→ **Exercise brief**: Format the data as a Markdown table with the columns No. and Line, one numbered row per line, beginning at the first line of the data and ending at the line containing "Action: coord(1081,692)". Skip blank lines, and omit the pictures from the table.

-------- Information shown --------

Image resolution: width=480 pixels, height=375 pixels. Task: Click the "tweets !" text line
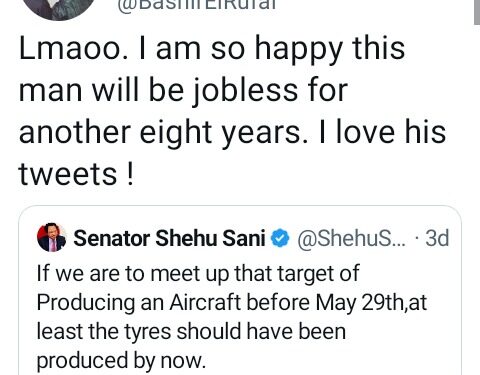(77, 174)
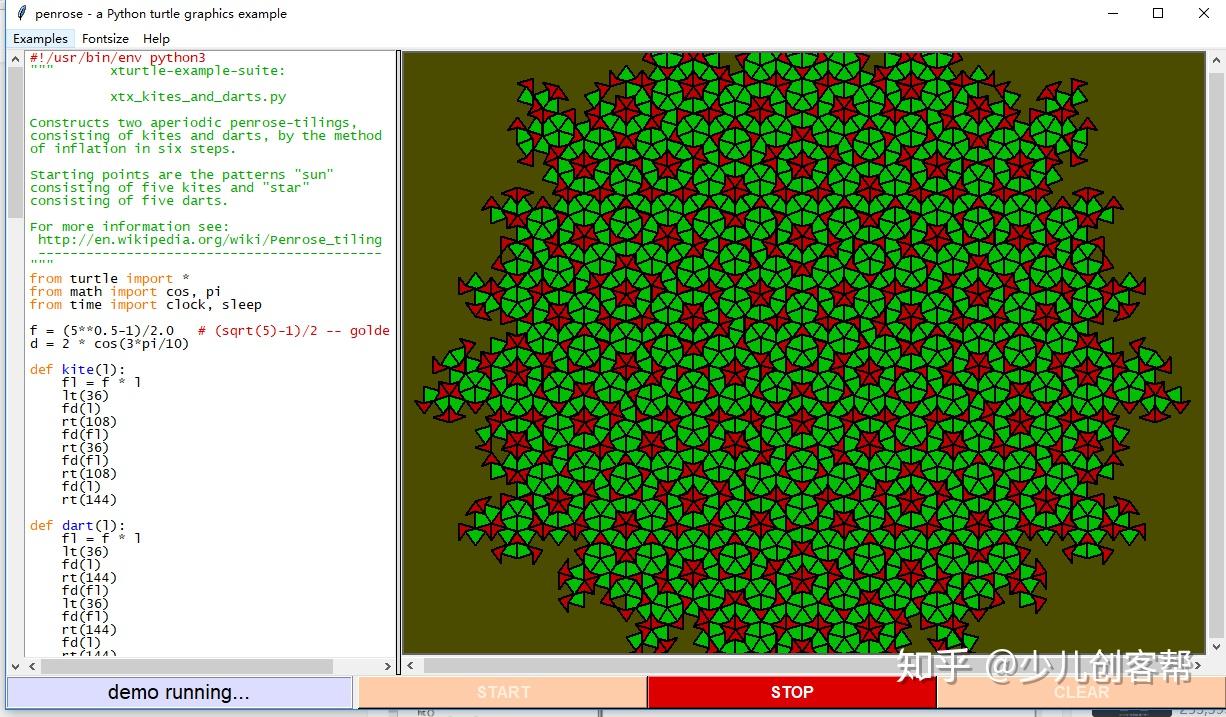The image size is (1226, 717).
Task: Click the CLEAR button
Action: coord(1081,692)
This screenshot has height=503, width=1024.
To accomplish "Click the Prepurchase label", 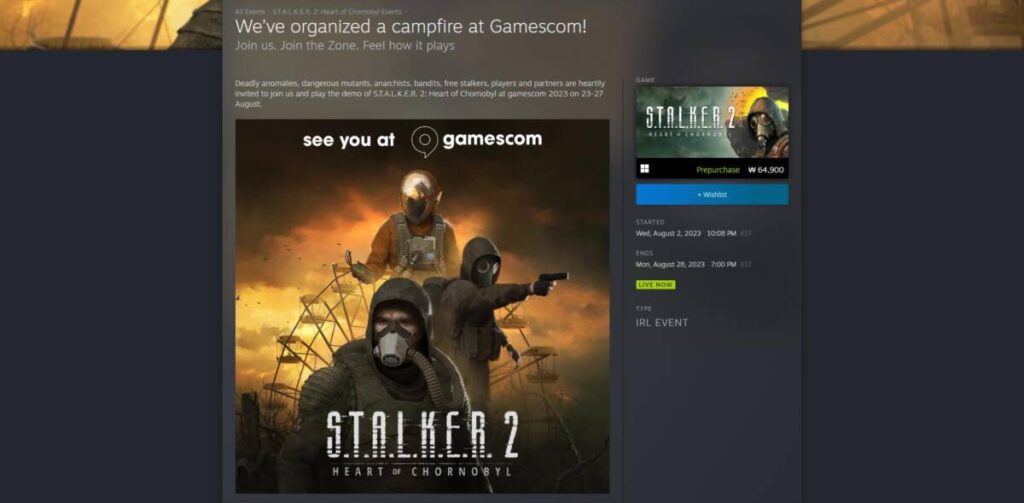I will (718, 170).
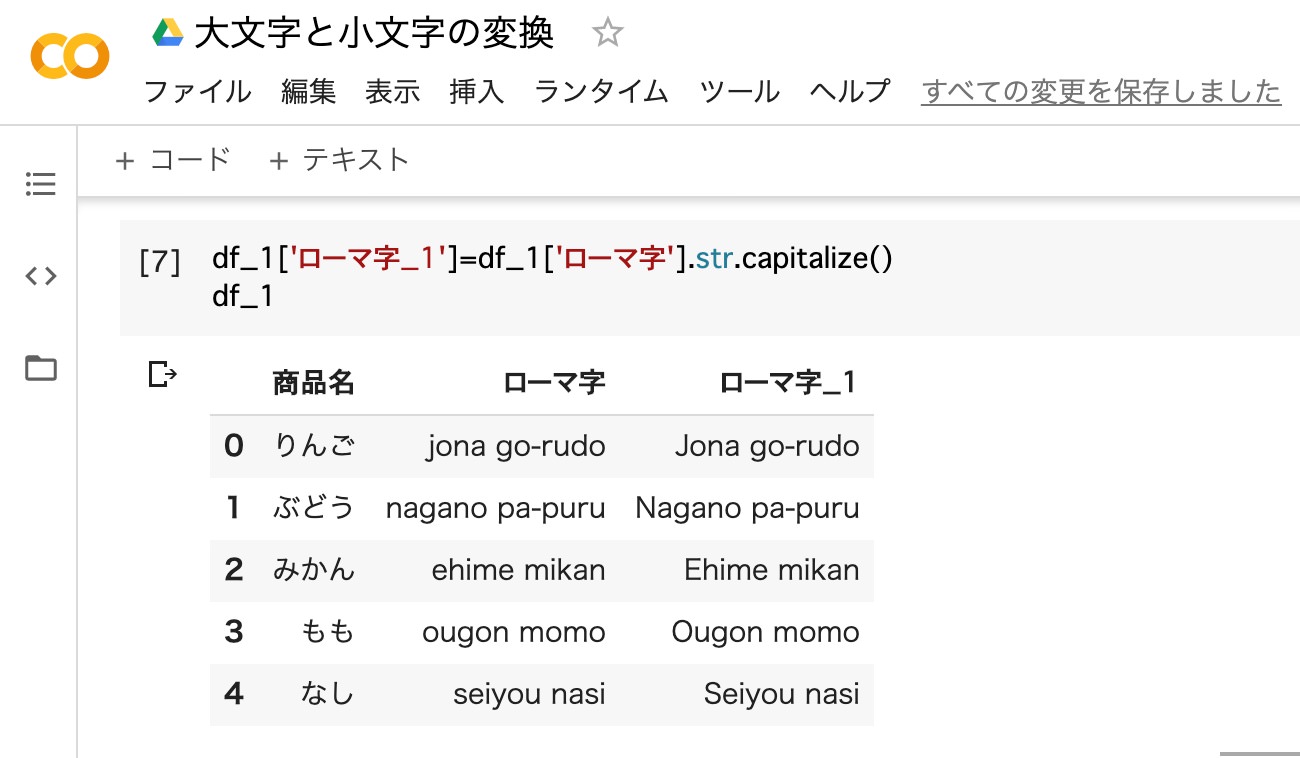Open the table of contents sidebar

pos(41,184)
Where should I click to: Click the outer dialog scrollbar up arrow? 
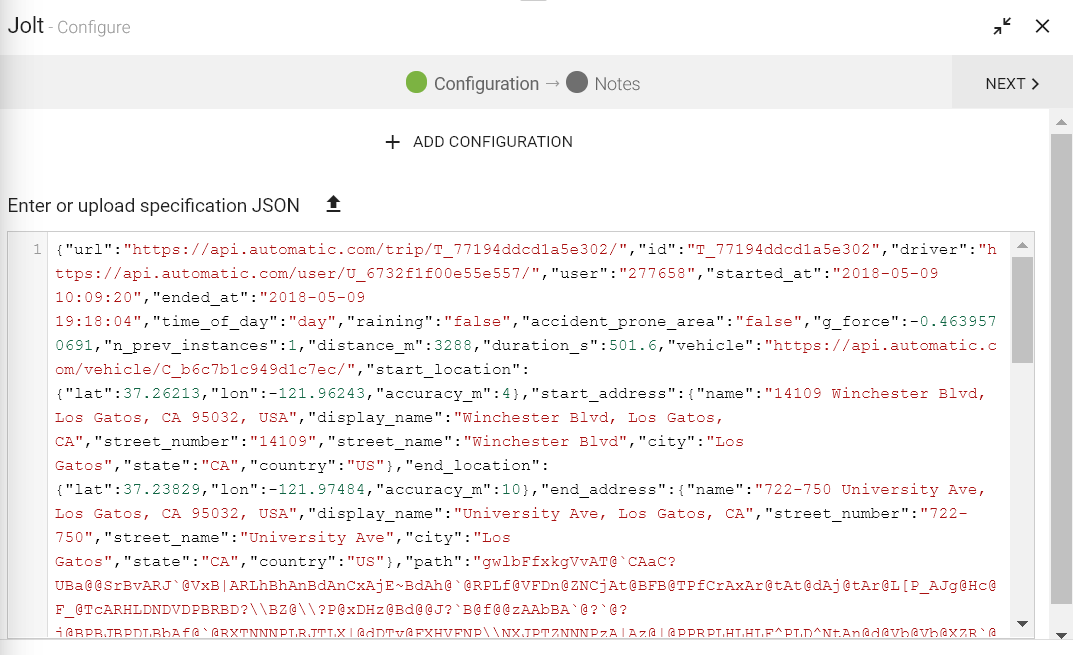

--------

→ **Task output**:
| No. | Line |
|---|---|
| 1 | Image resolution: width=480 pixels, height=375 pixels. Task: Click the "tweets !" text line |
| 2 | (77, 174) |
| 3 | The image size is (1226, 717). |
| 4 | Task: Click the CLEAR button |
| 5 | Action: coord(1081,692) |